Também assinou o documento Massimo Faggioli, historiador e professor de teologia e estudos religiosos na Villanova University, na Filadélfia. Faggioli disse ao NCR que considerou a declaração “muito equilibrada”.
Imagem: Massimo Faggioli | Foto: Reprodução / YouTube
“Acho que este é o início de um caminho muito longo. Não acho que vai se resolver em algumas semanas, meses ou mesmo anos, mas certamente o princípio está exatamente certo”, disse Faggioli. “É preciso haver uma conversão em termos dos métodos que usamos para discutir essas questões”.
Tal conversa é essencial para a “sobrevivência cultural e intelectual da Igreja Católica, especialmente nos Estados Unidos”, disse ele.
“Aqui eu acredito que o passo mais importante é sair da ideologia de que apenas as questões sexuais importam, porque isso causou um enorme dano às questões sexuais e a todos os outros”, disse Faggioli.
Steven Millies, diretor do Centro Bernardin da União Teológica Católica em Chicago, disse ao NCR que a declaração envolve a questão mais ampla de como a Igreja opera com respeito ao direito civil e ao mundo secular.
“O que eu acho que realmente se destaca sobre esta afirmação é o quão cuidadosamente argumentado é para fazer um ponto muito estreito, mas muito importante, visto que a lei civil não é necessariamente o lugar para defender a posição cristã sobre a antropologia humana”, afirmou.
“Acho que isso tem muitos paralelos com outros problemas que temos”, disse ele. “É certo que a Igreja pode e deve expressar um ponto de vista sobre as questões políticas e sociais, mas também é verdade que, no fundo, o foro civil não é realmente o mesmo que o foro eclesiástico, nem deveria ser. E sabemos que a Igreja não quer que seja, porque todo apelo pela liberdade religiosa é um apelo para separar o foro eclesiástico do civil”.

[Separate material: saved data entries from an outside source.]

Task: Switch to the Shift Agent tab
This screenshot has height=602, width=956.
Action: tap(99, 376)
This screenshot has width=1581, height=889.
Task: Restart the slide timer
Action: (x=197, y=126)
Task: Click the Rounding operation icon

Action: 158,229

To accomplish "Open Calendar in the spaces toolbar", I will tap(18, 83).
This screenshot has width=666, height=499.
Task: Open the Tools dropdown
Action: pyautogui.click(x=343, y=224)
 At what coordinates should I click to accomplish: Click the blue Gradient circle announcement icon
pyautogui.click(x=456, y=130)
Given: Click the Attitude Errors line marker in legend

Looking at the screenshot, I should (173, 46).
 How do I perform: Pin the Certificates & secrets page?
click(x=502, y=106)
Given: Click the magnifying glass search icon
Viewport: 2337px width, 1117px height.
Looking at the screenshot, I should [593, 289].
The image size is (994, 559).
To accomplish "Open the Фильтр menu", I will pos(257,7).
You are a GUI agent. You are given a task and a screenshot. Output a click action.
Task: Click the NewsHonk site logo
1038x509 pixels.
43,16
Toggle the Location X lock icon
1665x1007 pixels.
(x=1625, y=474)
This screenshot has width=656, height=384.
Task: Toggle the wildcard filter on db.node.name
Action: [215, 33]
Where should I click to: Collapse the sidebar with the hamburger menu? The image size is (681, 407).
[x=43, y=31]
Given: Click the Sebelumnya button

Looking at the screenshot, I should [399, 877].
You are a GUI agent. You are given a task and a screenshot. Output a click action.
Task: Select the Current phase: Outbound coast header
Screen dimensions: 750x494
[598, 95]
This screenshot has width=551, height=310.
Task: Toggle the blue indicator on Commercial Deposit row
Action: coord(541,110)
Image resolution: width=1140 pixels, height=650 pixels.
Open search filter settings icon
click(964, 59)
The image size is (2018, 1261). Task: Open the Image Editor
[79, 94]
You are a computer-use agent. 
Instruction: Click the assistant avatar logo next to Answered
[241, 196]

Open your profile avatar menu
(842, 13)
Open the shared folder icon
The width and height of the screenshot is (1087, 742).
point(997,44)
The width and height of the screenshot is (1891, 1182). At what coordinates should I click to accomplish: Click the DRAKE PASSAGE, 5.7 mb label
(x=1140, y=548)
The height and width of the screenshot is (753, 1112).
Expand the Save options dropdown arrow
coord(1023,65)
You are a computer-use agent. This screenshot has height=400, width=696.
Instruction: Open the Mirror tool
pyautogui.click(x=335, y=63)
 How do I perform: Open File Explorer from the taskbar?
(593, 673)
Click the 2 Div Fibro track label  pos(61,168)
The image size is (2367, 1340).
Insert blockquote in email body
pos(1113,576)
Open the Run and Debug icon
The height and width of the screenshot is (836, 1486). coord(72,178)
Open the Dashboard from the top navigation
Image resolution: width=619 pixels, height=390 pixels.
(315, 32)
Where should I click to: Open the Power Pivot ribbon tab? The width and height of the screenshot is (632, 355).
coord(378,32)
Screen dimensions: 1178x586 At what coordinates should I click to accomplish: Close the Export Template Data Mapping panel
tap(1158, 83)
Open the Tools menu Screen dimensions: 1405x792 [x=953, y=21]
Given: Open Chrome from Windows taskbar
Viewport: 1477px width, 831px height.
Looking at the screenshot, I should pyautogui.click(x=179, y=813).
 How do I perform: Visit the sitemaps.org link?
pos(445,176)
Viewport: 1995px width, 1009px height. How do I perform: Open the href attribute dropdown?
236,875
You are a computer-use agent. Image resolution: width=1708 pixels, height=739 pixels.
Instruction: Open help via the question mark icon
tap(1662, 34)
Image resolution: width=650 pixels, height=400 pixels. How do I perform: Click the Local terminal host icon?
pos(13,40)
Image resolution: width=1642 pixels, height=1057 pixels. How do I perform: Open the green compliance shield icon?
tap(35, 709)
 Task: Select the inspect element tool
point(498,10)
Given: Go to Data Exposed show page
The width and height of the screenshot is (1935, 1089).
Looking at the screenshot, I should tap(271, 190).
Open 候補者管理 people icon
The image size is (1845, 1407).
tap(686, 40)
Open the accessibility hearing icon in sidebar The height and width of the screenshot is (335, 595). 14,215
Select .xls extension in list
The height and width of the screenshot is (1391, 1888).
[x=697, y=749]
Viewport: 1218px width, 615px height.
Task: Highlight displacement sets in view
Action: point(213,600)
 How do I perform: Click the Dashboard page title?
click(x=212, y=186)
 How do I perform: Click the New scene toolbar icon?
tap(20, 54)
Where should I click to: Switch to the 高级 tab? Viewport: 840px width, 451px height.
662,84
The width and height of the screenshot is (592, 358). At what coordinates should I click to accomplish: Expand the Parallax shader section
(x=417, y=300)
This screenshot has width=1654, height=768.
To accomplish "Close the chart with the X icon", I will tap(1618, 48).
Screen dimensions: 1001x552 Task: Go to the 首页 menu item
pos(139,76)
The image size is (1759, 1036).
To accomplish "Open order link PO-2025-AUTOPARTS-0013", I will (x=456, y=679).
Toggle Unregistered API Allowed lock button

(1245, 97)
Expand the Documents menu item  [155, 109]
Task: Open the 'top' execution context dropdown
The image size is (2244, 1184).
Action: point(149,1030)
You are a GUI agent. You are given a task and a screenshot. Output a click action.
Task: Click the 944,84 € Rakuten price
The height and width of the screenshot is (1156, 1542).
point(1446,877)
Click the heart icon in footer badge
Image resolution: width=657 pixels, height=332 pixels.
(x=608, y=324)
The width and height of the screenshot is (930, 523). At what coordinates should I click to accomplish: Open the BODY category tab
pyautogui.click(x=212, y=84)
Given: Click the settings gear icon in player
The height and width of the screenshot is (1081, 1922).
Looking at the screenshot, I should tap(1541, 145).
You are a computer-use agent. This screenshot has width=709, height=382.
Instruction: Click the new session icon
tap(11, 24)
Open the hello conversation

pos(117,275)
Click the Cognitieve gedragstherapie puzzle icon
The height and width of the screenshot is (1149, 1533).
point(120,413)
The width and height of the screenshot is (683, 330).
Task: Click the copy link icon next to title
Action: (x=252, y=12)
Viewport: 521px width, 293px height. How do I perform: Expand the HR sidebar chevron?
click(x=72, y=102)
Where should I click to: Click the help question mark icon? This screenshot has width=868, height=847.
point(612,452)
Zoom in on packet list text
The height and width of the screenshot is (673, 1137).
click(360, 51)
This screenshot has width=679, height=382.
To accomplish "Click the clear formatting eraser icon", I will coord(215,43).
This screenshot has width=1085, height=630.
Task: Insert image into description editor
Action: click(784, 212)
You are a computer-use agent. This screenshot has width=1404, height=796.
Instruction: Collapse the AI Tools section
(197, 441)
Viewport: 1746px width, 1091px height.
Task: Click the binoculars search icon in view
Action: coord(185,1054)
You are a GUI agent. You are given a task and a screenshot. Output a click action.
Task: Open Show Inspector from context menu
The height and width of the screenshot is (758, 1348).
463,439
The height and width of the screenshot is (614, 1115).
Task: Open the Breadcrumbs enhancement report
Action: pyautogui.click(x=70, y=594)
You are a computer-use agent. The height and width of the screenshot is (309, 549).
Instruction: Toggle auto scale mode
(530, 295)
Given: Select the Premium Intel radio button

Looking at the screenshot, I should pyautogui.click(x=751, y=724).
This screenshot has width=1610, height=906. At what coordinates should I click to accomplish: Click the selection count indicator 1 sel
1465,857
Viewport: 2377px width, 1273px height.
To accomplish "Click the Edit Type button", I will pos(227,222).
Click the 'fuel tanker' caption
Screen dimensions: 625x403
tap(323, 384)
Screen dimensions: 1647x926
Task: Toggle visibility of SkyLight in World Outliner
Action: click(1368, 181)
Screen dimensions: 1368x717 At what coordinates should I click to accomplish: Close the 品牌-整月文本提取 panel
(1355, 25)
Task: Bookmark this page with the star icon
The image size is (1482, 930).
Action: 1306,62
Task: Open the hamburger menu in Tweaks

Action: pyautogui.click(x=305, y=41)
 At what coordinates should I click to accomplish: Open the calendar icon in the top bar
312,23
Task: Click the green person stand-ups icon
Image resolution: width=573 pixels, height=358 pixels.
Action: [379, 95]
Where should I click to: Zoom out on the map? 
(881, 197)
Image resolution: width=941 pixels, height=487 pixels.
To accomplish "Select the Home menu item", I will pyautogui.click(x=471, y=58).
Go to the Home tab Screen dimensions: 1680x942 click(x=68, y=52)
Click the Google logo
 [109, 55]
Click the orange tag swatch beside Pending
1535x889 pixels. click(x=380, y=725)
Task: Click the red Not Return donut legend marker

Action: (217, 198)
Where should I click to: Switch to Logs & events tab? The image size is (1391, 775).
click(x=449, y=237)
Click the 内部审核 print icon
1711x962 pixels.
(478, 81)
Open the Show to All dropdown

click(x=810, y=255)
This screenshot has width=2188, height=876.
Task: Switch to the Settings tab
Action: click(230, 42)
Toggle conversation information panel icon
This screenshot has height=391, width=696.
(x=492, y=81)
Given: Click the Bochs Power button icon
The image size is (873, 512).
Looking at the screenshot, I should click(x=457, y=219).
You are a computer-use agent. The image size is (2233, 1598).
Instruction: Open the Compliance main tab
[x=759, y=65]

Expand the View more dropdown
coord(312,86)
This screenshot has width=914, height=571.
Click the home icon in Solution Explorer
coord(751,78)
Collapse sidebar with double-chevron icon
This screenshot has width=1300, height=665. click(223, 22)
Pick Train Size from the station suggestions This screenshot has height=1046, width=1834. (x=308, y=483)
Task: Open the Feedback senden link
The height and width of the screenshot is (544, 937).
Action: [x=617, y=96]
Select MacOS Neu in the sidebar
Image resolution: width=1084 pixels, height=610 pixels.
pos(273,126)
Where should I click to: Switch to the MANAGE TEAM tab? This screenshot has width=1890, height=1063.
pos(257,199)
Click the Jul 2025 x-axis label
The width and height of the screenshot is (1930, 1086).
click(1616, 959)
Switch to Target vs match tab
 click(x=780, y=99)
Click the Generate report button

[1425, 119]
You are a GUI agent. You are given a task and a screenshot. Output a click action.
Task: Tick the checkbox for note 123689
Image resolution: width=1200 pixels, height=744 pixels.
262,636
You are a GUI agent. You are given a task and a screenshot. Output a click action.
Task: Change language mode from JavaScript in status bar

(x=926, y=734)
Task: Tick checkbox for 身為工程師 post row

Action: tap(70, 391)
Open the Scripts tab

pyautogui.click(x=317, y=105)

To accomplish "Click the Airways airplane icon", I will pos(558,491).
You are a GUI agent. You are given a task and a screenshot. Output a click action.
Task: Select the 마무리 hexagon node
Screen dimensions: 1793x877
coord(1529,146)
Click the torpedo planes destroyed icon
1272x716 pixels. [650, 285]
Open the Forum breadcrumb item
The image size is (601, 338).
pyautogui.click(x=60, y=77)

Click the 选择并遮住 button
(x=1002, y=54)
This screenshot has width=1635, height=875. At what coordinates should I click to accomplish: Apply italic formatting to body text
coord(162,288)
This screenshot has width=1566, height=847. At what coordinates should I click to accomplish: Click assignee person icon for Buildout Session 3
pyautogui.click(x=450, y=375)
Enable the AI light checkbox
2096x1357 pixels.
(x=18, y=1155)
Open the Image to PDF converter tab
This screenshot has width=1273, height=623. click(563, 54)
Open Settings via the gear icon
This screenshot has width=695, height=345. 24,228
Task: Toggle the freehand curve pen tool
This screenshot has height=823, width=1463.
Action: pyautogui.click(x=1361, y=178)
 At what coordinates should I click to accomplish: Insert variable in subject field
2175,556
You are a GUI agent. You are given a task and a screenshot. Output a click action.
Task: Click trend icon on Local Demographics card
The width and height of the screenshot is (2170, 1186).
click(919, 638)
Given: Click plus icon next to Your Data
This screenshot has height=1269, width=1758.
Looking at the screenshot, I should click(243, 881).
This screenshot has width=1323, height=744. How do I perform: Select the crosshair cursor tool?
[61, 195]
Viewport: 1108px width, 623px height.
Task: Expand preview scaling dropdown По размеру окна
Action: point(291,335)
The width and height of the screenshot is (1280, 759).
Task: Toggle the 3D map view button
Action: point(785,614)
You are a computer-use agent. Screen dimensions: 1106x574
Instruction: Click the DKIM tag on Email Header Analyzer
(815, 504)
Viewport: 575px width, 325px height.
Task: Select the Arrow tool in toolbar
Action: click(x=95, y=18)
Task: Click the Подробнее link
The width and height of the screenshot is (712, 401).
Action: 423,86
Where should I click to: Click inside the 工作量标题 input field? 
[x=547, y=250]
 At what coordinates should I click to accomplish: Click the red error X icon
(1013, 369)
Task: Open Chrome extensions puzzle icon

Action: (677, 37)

Entre as dezenas de ordens religiosas, paróquias individuais e outras organizações católicas que endossaram a declaração estão a Associação dos Padres Católicos dos Estados Unidos; Pax Christi USA; a Federação das Irmãs de São José dos Estados Unidos; a Fundação Tyler Clementi; e a Sociedade do Divino Salvador, Província dos EUA.
A declaração servirá como base para um panfleto educacional que o New Ways Ministry publicará nos próximos meses para paróquias, escolas e outras instituições católicas usarem como ferramenta de educação e discussão, disse DeBernardo.
A declaração reflete os valores e princípios católicos, disse ele. “Ela apoia a não discriminação por causa do catolicismo, não apesar do catolicismo. Mas esses valores católicos muitas vezes são esquecidos e ofuscados por qualquer coisa relacionada à sexualidade”.